WHAT TO PRODUCE:
Set down only what runs from the line containing "Click the rotated 16,4cm dimension label" through the last line of the data, exactly as it reads.

TASK INPUT:
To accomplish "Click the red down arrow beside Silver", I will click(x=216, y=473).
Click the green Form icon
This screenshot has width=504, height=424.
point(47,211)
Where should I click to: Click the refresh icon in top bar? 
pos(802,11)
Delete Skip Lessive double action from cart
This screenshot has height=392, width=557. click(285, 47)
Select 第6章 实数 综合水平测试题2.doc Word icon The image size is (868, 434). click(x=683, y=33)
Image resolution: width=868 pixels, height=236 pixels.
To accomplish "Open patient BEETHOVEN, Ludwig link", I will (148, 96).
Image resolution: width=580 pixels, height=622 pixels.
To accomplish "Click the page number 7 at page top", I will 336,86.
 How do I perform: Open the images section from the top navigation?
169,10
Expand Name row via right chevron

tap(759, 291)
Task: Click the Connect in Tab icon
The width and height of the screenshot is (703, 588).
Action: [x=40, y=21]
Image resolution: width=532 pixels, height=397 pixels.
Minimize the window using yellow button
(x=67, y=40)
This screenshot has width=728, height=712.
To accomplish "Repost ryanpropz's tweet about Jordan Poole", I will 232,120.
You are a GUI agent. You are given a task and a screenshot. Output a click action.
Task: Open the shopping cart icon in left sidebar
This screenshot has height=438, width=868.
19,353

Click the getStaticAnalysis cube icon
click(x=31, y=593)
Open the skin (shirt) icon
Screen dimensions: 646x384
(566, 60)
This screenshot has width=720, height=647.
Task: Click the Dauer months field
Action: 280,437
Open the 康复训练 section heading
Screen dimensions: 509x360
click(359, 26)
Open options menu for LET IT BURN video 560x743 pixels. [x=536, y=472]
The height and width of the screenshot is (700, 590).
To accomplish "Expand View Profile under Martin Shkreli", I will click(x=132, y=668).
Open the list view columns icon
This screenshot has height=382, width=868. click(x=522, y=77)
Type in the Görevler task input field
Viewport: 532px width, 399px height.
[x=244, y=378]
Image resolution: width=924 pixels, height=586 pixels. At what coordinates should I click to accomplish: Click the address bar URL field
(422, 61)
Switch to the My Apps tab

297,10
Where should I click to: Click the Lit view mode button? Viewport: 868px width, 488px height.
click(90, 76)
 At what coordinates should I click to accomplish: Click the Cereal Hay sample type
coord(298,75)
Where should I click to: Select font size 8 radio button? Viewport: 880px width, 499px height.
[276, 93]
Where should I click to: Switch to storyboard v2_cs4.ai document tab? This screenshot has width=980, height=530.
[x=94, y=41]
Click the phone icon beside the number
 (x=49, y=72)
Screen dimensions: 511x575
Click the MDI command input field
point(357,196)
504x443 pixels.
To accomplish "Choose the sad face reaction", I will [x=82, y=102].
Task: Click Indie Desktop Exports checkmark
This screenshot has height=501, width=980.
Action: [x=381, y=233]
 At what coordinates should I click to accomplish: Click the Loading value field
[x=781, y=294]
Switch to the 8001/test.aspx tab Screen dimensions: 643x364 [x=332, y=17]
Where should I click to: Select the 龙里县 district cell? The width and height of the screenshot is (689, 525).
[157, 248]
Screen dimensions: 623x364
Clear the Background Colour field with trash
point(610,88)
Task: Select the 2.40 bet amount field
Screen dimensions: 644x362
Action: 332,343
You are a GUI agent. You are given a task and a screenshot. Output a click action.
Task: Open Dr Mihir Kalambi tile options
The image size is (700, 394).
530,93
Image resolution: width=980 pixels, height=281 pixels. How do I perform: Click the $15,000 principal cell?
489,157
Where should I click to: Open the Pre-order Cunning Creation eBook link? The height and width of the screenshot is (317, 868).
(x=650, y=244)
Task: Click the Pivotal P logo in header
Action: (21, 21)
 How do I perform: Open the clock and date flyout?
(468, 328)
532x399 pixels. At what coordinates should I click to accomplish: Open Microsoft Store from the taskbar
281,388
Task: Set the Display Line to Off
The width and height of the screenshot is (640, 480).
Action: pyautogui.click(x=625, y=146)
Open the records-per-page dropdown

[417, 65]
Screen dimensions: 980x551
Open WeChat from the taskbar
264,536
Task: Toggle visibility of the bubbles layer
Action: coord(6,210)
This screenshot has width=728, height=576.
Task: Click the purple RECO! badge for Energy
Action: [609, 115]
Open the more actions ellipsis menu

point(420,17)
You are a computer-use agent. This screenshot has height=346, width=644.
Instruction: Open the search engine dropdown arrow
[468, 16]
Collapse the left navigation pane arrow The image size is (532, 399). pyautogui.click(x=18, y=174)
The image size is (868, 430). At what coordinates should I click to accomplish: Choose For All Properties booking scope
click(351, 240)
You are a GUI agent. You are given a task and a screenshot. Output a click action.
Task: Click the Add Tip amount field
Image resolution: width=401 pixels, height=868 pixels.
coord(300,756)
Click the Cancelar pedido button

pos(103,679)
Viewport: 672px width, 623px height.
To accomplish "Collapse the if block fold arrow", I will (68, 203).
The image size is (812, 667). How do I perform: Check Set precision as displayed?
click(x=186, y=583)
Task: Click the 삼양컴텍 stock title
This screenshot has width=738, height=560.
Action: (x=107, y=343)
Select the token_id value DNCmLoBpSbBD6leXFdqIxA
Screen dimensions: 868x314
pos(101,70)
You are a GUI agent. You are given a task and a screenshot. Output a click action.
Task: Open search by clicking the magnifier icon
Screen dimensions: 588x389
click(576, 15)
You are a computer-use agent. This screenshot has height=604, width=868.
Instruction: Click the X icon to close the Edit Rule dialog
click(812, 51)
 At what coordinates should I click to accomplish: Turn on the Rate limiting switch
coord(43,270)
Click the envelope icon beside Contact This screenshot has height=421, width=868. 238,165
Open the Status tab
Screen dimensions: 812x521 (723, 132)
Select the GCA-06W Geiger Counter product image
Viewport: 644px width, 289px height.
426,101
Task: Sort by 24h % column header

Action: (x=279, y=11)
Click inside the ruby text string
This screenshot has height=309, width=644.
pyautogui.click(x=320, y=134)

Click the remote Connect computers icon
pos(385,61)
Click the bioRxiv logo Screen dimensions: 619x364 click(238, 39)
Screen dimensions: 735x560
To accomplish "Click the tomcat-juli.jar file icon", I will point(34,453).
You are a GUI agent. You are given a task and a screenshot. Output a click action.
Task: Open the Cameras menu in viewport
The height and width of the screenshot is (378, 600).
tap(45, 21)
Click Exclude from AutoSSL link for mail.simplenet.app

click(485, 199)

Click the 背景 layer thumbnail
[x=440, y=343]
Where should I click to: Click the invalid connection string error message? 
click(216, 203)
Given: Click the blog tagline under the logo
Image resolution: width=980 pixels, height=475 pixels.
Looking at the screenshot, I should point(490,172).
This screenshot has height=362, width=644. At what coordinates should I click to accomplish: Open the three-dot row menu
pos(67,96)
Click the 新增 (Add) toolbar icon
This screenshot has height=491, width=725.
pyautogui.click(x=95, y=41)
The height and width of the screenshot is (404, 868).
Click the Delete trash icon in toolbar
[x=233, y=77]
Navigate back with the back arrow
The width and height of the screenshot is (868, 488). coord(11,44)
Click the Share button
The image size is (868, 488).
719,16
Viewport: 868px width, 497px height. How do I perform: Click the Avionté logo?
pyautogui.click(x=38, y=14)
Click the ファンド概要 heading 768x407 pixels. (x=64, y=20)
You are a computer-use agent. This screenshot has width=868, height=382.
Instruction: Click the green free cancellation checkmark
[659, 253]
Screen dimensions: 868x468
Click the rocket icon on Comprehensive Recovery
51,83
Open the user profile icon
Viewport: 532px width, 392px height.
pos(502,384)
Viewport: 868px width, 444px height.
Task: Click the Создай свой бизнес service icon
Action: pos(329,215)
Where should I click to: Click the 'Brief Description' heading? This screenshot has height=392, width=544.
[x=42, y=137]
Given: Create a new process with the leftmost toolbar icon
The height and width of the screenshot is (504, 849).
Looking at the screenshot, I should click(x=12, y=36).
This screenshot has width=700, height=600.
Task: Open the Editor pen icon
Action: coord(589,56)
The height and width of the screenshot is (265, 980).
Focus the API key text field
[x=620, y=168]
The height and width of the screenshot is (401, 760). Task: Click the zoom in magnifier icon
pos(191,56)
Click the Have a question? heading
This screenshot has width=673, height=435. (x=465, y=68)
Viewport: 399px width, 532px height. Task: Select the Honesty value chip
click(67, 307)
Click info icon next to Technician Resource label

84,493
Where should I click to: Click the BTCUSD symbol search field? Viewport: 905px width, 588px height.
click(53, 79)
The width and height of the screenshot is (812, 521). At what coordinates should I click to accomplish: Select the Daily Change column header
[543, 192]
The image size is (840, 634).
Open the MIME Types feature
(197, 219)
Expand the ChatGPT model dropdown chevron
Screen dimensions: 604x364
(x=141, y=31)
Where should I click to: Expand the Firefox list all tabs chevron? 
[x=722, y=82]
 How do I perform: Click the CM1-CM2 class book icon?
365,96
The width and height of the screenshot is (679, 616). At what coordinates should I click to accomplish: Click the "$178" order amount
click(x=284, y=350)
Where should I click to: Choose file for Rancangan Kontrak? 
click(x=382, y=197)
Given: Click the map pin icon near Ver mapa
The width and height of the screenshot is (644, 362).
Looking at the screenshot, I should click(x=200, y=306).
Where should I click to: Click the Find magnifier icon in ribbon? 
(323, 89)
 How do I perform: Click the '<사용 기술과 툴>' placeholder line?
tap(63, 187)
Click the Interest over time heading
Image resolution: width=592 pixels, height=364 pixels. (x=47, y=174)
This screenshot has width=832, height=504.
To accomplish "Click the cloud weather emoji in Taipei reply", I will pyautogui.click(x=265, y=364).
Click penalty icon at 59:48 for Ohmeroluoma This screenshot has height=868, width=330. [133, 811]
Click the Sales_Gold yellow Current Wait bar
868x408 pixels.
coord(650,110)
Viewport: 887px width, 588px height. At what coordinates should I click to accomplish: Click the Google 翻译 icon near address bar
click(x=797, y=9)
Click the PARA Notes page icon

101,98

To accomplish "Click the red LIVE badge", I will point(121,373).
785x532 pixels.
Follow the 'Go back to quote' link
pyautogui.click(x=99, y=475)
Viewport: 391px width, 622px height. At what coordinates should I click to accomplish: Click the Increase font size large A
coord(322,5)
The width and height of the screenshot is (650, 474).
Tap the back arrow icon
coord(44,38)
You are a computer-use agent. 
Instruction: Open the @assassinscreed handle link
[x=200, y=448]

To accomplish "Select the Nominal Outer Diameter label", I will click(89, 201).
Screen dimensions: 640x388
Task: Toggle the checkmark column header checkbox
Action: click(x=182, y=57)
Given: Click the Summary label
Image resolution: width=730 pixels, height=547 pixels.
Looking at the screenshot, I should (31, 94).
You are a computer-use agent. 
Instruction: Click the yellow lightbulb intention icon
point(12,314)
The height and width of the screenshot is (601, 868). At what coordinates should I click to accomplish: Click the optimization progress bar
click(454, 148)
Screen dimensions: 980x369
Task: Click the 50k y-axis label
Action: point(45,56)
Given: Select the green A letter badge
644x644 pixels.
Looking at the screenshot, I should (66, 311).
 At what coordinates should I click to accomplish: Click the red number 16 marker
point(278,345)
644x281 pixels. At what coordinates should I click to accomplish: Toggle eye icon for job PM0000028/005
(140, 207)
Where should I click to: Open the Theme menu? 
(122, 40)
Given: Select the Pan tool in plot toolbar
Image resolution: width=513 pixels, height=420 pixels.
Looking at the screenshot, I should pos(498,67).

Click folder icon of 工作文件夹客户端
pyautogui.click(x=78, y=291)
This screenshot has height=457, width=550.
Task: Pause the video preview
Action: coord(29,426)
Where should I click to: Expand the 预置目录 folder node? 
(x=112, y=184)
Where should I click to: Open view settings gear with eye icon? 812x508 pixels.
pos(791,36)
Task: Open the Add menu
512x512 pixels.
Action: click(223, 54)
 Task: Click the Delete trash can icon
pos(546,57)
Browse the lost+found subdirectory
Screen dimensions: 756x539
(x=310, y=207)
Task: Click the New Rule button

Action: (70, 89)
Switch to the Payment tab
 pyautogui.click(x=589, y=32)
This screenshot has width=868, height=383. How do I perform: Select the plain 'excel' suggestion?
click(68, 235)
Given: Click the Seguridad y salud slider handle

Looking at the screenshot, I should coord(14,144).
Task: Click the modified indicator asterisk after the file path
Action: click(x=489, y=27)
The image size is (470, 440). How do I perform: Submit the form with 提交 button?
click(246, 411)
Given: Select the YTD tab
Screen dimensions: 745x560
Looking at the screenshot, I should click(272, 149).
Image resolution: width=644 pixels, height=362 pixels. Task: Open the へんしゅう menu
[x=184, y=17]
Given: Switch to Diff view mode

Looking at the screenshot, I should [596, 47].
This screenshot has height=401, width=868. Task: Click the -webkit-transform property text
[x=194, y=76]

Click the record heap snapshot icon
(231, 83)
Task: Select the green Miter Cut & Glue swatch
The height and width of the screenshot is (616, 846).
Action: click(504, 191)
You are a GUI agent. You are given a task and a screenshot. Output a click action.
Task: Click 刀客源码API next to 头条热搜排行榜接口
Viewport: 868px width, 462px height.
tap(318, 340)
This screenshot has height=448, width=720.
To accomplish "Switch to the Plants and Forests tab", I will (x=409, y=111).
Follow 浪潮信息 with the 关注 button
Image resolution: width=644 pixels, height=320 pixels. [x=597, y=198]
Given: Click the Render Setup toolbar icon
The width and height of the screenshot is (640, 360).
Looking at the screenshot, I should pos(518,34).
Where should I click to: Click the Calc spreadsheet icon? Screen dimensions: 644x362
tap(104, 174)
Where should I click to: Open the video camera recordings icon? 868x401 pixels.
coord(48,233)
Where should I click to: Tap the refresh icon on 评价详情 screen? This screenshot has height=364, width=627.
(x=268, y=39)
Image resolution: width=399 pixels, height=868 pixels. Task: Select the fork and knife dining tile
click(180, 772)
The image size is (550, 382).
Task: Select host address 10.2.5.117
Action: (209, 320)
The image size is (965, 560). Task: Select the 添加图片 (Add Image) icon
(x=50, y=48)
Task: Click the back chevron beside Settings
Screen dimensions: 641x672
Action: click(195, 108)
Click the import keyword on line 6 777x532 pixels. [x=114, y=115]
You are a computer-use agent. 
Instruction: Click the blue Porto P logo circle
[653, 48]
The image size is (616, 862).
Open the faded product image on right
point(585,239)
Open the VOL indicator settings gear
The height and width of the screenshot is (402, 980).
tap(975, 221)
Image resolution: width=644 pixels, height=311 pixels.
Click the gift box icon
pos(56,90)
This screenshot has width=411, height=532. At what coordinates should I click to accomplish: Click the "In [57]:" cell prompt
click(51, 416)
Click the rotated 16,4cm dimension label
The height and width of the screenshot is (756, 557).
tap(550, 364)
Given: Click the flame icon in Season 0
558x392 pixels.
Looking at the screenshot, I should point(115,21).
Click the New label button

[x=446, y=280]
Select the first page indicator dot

OUTPUT:
Click the rotated 16,4cm dimension label
The height and width of the screenshot is (756, 557).
tap(550, 364)
Given: Click the flame icon in Season 0
558x392 pixels.
Looking at the screenshot, I should point(115,21).
Click the New label button

[x=446, y=280]
Select the first page indicator dot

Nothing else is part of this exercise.